All of this, compounded with my recent readings, set me to thinking and (potentially…) helped me to frame an argument. All of these people, who have completed projects that I admire, have bridged the gaps between food writing and food history, which is something I find intriguing. In their own right, they have become social gastronomers in that they speak to modern food movements in conjunction with historic food movements.

Last week, I offered the following focus statement: My project is a case study of how recipes/cookbooks can be used to provide important insights into the significance food played and plays in everyday life, how food choice and recipe collection can be indicative of greater societal trends and self-definition.
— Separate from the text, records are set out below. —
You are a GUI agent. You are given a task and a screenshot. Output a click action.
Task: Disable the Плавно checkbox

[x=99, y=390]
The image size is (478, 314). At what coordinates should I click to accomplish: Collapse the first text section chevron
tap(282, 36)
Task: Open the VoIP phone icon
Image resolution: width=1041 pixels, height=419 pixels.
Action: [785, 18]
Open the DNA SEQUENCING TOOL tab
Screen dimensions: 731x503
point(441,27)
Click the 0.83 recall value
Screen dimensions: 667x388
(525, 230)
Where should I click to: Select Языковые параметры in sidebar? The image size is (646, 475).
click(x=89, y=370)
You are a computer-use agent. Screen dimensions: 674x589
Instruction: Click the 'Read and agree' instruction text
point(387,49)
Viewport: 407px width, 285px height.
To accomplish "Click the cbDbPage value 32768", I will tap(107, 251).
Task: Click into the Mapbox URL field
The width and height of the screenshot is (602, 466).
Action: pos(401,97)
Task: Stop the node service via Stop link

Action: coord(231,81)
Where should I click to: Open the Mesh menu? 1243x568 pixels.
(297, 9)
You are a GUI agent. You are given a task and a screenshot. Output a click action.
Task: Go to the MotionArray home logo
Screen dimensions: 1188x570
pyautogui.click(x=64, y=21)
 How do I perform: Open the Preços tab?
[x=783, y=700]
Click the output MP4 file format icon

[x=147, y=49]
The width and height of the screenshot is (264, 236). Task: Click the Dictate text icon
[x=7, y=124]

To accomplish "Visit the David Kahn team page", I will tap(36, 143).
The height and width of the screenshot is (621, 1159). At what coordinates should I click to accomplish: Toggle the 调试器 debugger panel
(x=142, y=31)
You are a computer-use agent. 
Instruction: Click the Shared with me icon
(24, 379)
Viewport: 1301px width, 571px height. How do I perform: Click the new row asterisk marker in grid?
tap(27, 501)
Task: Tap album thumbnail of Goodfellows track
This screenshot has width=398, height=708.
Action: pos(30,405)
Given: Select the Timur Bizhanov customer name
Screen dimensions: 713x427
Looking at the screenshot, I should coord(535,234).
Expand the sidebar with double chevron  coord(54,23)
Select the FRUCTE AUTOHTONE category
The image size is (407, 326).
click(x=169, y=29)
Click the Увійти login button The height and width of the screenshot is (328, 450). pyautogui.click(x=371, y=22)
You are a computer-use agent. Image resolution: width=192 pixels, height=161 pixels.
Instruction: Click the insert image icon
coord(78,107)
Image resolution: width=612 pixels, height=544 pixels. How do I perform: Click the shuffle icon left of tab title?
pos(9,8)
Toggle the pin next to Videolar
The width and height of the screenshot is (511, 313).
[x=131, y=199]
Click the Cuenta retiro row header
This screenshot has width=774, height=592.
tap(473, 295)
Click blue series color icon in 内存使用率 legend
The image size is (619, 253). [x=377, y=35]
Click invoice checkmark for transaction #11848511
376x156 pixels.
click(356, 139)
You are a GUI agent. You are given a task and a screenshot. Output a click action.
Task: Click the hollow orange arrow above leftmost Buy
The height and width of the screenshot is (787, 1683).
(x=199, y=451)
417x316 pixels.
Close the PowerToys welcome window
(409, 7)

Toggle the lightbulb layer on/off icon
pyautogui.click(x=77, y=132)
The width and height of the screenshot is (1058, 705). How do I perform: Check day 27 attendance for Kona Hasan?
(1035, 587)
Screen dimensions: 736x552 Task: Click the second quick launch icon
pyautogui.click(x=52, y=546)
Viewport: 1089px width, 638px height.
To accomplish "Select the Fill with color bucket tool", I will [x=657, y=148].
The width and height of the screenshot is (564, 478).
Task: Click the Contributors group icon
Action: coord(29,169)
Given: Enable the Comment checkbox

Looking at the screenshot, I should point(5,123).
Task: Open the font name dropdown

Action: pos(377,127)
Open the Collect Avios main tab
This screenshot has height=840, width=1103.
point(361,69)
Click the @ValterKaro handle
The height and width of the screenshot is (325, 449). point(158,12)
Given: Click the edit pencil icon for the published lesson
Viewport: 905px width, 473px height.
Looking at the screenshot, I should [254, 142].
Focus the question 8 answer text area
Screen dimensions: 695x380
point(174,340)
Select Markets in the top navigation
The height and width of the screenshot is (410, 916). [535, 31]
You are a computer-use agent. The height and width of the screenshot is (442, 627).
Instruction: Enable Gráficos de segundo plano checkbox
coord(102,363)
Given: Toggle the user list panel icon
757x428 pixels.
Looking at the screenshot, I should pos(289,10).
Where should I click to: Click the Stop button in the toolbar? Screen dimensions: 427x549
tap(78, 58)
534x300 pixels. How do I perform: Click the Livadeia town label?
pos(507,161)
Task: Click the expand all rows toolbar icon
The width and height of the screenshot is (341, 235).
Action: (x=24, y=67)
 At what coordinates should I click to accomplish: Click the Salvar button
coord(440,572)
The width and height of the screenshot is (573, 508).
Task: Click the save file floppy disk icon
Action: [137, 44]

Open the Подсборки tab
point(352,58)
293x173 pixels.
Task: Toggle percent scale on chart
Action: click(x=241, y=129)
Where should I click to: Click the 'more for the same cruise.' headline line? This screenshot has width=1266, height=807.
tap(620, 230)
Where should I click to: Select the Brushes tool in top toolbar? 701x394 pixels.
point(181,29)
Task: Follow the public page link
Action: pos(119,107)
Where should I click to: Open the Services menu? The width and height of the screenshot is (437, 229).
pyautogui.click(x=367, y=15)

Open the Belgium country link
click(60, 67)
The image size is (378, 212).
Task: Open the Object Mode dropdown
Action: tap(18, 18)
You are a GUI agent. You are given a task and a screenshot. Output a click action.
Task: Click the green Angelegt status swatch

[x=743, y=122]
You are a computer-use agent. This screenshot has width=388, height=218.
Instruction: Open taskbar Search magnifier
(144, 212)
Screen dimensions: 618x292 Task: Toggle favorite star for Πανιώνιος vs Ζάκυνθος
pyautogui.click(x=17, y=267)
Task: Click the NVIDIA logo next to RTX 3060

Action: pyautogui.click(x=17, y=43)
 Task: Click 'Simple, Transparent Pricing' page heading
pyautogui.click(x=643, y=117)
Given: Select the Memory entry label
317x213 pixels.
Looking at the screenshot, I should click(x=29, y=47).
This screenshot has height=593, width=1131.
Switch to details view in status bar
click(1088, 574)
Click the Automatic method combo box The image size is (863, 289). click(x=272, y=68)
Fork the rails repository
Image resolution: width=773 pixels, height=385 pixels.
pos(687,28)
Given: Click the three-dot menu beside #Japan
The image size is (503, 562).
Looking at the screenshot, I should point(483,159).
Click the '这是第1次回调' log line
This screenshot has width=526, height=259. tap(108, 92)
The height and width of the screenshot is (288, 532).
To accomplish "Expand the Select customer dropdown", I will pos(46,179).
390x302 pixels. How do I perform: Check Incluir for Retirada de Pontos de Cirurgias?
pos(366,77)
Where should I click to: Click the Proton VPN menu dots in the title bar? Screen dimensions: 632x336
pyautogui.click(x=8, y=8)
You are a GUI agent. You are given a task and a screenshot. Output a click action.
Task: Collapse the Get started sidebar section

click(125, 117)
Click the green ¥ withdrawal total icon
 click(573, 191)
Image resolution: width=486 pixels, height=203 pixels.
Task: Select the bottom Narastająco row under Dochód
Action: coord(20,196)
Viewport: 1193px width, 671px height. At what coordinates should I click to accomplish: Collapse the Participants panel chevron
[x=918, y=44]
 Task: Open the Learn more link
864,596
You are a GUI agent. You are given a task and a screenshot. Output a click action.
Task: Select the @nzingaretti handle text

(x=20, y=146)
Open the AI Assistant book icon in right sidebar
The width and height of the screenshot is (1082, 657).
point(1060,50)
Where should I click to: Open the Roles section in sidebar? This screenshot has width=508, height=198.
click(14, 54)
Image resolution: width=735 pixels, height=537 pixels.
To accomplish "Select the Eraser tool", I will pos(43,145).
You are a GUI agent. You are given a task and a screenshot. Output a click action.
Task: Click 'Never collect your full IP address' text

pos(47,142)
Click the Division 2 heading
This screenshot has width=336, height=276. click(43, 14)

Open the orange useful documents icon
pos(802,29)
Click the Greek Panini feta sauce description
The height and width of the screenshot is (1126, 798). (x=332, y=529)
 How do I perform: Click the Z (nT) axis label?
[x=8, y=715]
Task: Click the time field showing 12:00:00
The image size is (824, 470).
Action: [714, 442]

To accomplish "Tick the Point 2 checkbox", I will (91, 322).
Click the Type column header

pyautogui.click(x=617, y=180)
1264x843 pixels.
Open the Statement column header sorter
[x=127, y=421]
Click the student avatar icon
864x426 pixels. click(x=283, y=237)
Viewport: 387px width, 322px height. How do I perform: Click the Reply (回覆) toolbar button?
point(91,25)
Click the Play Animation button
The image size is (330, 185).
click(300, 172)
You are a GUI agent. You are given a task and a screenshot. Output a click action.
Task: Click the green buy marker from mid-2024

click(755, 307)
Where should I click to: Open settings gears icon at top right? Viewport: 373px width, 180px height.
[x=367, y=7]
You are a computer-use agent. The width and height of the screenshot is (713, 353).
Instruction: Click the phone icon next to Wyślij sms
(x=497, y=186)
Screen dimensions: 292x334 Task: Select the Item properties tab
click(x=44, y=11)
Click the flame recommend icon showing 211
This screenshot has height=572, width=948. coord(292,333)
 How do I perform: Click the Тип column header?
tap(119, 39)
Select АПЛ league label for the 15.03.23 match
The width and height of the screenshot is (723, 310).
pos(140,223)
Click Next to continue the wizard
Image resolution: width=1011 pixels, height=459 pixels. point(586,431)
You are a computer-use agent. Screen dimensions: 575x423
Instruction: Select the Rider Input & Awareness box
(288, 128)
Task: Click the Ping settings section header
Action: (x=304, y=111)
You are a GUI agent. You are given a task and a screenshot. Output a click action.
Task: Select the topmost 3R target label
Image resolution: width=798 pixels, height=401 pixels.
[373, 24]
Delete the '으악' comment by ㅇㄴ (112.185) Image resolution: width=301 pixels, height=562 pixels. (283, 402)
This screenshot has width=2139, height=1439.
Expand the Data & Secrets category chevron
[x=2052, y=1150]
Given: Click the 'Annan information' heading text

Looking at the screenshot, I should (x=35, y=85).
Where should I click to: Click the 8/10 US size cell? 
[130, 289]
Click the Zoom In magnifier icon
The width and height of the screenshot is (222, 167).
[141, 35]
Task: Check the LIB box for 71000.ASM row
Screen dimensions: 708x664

This week, I would like to offer this: In my project, I will explore the development of 18th century food elitism, and their relationship to modern day “foodies.” Where 18th century food elites acknowledged that food and its preparation was a status symbol and turned to modernization and a diverse palette, modern gastronomes are focusing on heritage cooking as a way to define excellence in the kitchen and social success. Yet in looking back, modern food writers are failing to notice the forward-thinking of their subjects. I will be able to rely on both published and unpublished manuscript cookbooks as primary sources to help me determine what was and was not common. Taking cookbooks as prescriptive literature, I will be able to compare them to privately composed recipe collections to see if there are any differences. I will also be able to use 18th century newspapers and diaries to provide a social context and comment on food and eating habits (such as The Secret Diary of William Byrd).

Broken down:

My topic will be food as an indicator of social constructs, as seen in a comparison of 18th and 21st century food writing.

My questions include how our relationship to food has changed over time, how our relationship to food indicates greater social implications, and how these are manifested through food literature.

My argument is that food, food choice, method of preparation, and food literature were and continue to be utilized as social indicators.

Warrants involved in this project are that food was a social indicator, and was actively used as a social tool during the 18th century.

My evidence will be food literature (cookbooks), diaries, travel accounts, and newspapers, from both the 18th and 21st centuries.

This project should be undertaken because of the abundance of modern foodways trends and the growing attention being given to food. To look back, as is being done more and more frequently, we should understand that those we are observing were looking forward.

Potential issues or objections will certainly include my time frame—how can I choose one geographic area and just one time period to act as indicators for an entire movement? Since this is a case study and limited to the scope of an MA thesis, my project needs to be duly confined. It will offer a comment to a greater context and topic.